Our interests continue at the molecular level and we utilize biochemical methods to further interpret the protein-DNA interactions of RAG1 with the RSS. We will employ photo-crosslinking assays to determine the DNA nucleotides in the RSS heptamer that interact with RAG1 in the presence and absence of RAG2. Overall, these studies will provide important insight into the V(D)J recombination reaction, specifically that significant interaction of the RSS heptamer with RAG1 and to further elucidate the function of RAG1 and RAG2.

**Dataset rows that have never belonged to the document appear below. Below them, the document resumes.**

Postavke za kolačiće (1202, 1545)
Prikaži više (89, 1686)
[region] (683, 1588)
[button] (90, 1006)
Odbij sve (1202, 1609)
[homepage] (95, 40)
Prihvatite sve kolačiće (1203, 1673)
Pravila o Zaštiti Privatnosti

Contact Information: phone 620.235.6541 / fax 620.235.4194 / e-mail
Dr. Xiaolu Wu
Research efforts in my lab focus on the highly pathogenic avian influenza virus H5N1, also known as bird flu virus. Different with other influenza virus strains that cause season flu with a mortality rate at 0.1%, influenza virus H5N1 is highly lethal in humans and has a mortality rate of over 60%. Currently, the transmission of H5N1 is limited to direct contact with infected poultry. However, due to the high mutation rate of influenza virus, it is predicted that the appearance of mutated H5N1 strain which may transmit from human to human and lead to a global pandemic is a just a matter of time. Experts estimate that 7 million to 1.5 billion people worldwide would die from such a pandemic. Moreover, there is no effective vaccine against this virus for human, and appearance of drug-resistant strains of H5N1 indicates that novel therapeutic treatments are urgently needed. My lab aims to screen libraries of small compounds to identify potential inhibitors against H5N1 infection. We have set up a tissue culture system in which human 293T cells are employed to generate surrogate influenza viruses that can be safely used in research. We are currently working on testing the effect of the compounds on viral infectivity with luciferase assay. Identified compounds will form the bases for optimization and validation for drug discovery.